• EXERCISE DIRECTIONS: Each line of the data must be set down again without a single difference.

• RECORDS FOR THIS EXERCISE:
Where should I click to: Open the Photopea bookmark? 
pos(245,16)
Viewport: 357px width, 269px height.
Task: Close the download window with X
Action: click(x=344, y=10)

• WRITTEN RESPONSE:
Where should I click to: Open the Photopea bookmark? 
pos(245,16)
Viewport: 357px width, 269px height.
Task: Close the download window with X
Action: click(x=344, y=10)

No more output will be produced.